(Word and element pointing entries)
= = = = =

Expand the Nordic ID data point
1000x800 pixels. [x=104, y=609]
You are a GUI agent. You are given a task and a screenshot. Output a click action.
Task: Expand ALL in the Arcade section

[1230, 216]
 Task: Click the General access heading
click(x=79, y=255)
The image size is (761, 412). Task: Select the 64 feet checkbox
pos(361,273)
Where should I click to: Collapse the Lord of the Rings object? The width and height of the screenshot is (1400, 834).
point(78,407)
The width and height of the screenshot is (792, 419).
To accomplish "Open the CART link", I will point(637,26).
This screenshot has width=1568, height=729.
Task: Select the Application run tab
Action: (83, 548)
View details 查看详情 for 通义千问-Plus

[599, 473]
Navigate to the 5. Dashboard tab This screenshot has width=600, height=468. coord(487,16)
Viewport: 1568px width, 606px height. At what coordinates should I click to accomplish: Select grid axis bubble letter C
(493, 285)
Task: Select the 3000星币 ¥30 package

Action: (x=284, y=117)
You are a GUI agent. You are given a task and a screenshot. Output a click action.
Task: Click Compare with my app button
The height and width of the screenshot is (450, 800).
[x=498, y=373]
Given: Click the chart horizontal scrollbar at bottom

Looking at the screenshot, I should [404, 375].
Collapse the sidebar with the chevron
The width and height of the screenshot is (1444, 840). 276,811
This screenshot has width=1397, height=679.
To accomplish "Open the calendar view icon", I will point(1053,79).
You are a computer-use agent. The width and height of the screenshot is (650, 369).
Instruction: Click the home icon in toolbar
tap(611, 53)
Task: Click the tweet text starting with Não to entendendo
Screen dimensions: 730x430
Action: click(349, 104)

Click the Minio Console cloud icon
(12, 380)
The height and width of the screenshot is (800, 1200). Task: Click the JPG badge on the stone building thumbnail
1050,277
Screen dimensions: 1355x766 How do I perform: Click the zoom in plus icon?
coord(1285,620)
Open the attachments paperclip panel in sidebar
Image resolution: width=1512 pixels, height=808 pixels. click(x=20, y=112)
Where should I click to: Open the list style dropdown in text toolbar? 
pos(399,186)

= = = = =

__Problem to work on__
Report each line of the records above that contains the word "will", copying the full line. Case counts.

__Response__
To accomplish "Open the CART link", I will point(637,26).
To accomplish "Open the calendar view icon", I will point(1053,79).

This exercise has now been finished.